- [WHAT NEEDS TO BE DONE]
Copy the data below in full, exactly as it appears.

- [DATA RECORDS]
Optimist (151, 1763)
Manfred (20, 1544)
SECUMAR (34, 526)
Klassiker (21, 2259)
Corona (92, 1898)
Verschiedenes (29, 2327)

- [EXERCISE RESULT]
Optimist (151, 1763)
Manfred (20, 1544)
SECUMAR (34, 526)
Klassiker (21, 2259)
Corona (92, 1898)
Verschiedenes (29, 2327)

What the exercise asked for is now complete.